Norman Stinchcombe reviews the latest classical CD releases

Tchaikovsky: BBC Scottish Symphony Orchestra / Chauhan (Chandos CD & SACD) ★★★★

Alpesh Chauhan is a great Birmingham success story – the local boy made good. At Symphony Hall we’ve seen him as a cellist (a pupil of Eduard Vassallo) in the CBSO Youth Orchestra and as an assistant conductor with the CBSO. He’s now music director of the Birmingham Opera Company, will be bringing the Symphony Orchestra of India to Symphony Hall in December and his recording debut disc on Chandos pairs him with the BBC SSO of which he is Associate Conductor. Along the way he’s also collected an OBE for his services to music. This impressive collection of Tchaikovsky tone poems demonstrates Chauhan’s flair for these colourful scores which need to be full-blooded and uninhibited to be successful. The vivid pictorialism of ‘The Tempest’ and the tragic dramatic narrative of ‘The Voyevoda’ benefit from fine playing (terrific bite from the strings) and Chandos engineering which packs a powerful lower-end wallop when required. The Overture and Polonaise from the comic-opera ‘Cherevichki’ provides light relief before the major work here, the Dante-inspired ‘Francesca da Rimini’. This is impressive – the swirling hellish winds well captured – but cannot match the hair-raising cataclysmic performances conducted by Antal Dorati (1958) and Igor Markevitch (1974) which shave minutes off Chauhan’s time and leap from the speakers.
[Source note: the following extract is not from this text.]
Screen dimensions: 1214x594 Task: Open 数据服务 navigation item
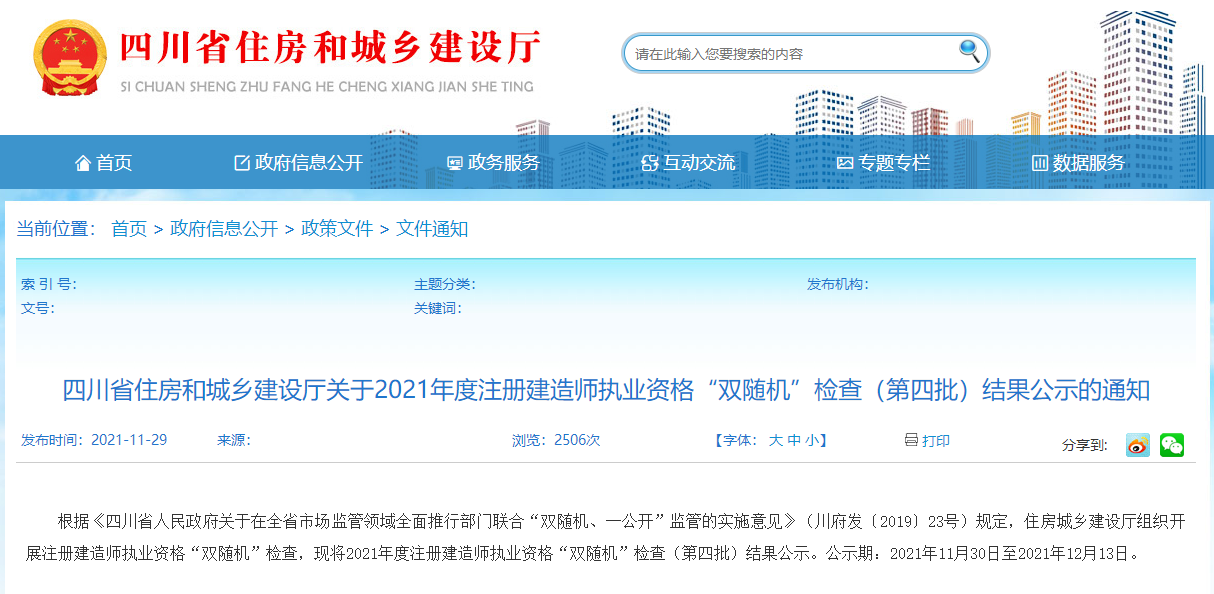(x=1078, y=163)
The old masters can still teach the talented tyro a trick or two.

Schubert ‘Stimme der Liebe’: Ian Partridge & Jennifer Partridge (Somm Recordings CD) ★★★★

When the tenor Ian Partridge was 14-years-old he came across Volume 1 of the Peters Edition of Schubert’s Songs in the school library. He didn’t know much about Schubert, and had no German, but with the aid of a dictionary came under the spell of these wonderful songs and made them his lifelong passion. Many people got to know ‘Die schöne Müllerin’ through his 1973 Classics for Pleasure recording, accompanied by his sister Jennifer, and their many BBC Radio 3 recitals. Eighteen of those songs broadcast from 1969-197are gathered here on disc for the first time (plus two with pianist Ernest Lush) as an 85th birthday tribute to Partridge. They include favourites and rarities like ‘Vor meiner Wiege’. They exhibit Jennifer’s unfussy and supportive playing and Ian’s ardent, intelligent but never over-the-top interpretations – “Some singers won’t leave Schubert alone”, he rightly observes. An excellent tribute which includes text and translations.
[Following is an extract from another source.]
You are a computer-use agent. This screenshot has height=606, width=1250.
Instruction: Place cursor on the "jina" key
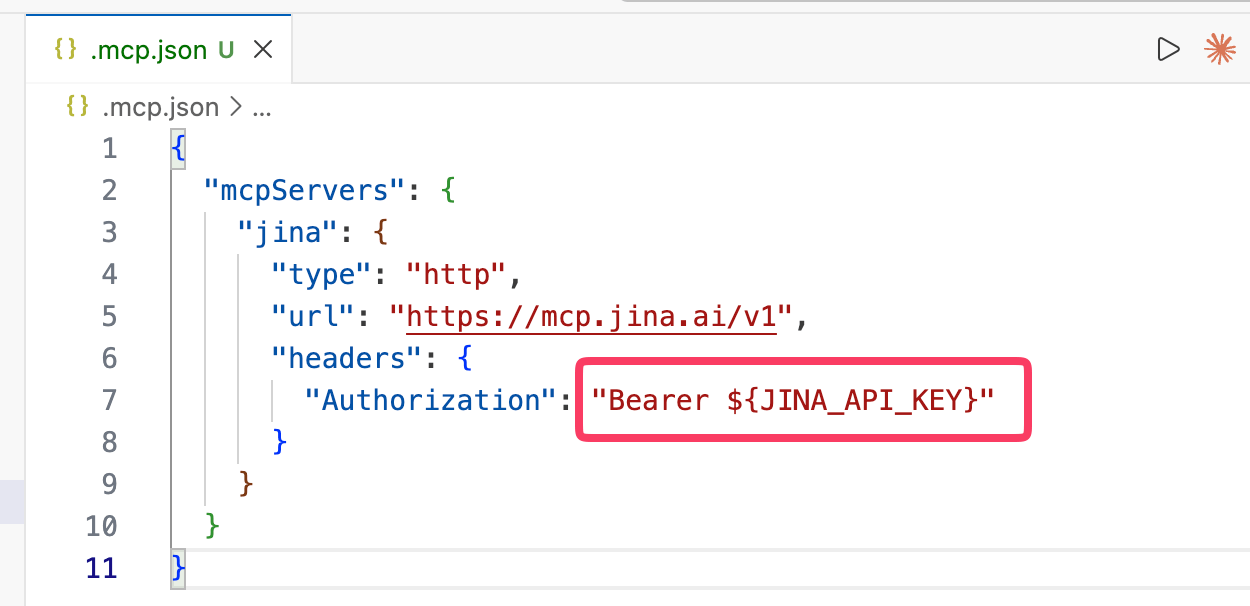[x=284, y=233]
Mozart Piano Concertos: Elizabeth Sombart, RPO / Vallet (Rubicon Classics 2 CDs) ★★

The French pianist Elizabeth Sombart is lauded in her native country but little known in the UK although she had made sets of the Beethoven and Chopin piano concertos with the Royal Philharmonic Orchestra under Pierre Vallet. Their latest release is a double CD set of Mozart’s piano concertos 20, 21, 23 and 27. Sombart’s approach is primarily lyrical with tempi leisurely and occasionally somnolent. Their reading of the D Minor concerto lacks the blazing intensity and romantic angst found in Leif Ove Andsnes – directing the Mahler Chamber Orchestra from the keyboard – who make Sombart and Vallet sound pedestrian. Sombart’s ‘Romanza’ is an indulgent slow-motion 10:46 against Andsnes’ taut 9.10. His choice of cadenzas (Beethoven and Hummel) unsurprisingly outclass contemporary Italian composer Luca Belloni’s. In the C major concerto Sombart is rhythmically flabby and inert compared to Andsnes and his crisply energetic band. Sombart’s set cannot compete with Andsnes, Ashkenazy, Brendel, and many others.

Antheil Violin Sonatas: Tianwa Yang & Nicholas Rimmer (Naxos CD) ★★★★

The American composer George Antheil, self-styled “Bad Boy of Music”, packed a great deal into his 58 years. As a young pianist he studied In Paris and toured in Germany, Vienna and Hungary – where he met his future wife. In between composing ferocious and dissonant music he was also an inventor. In 1941 he and Hedy Lamarr – Viennese-born Hollywood sex-symbol – together invented a radio guidance system for Allied torpedoes. You couldn’t make that up. His four violin sonatas – expertly played by Yang (violin) and Rimmer (piano) – are products of a versatile, quizzical and eccentric mind, The first is heavily influenced by ‘Rite of Spring’ era Stravinsky; the second a mad mash-up of serious and comic tunes with Rimmer playing drums at one point; the third is relatively gentle and lyrical; the fourth, the finest, combines an intriguing variation movement and a lively toccata finale. First rate sound and informative notes.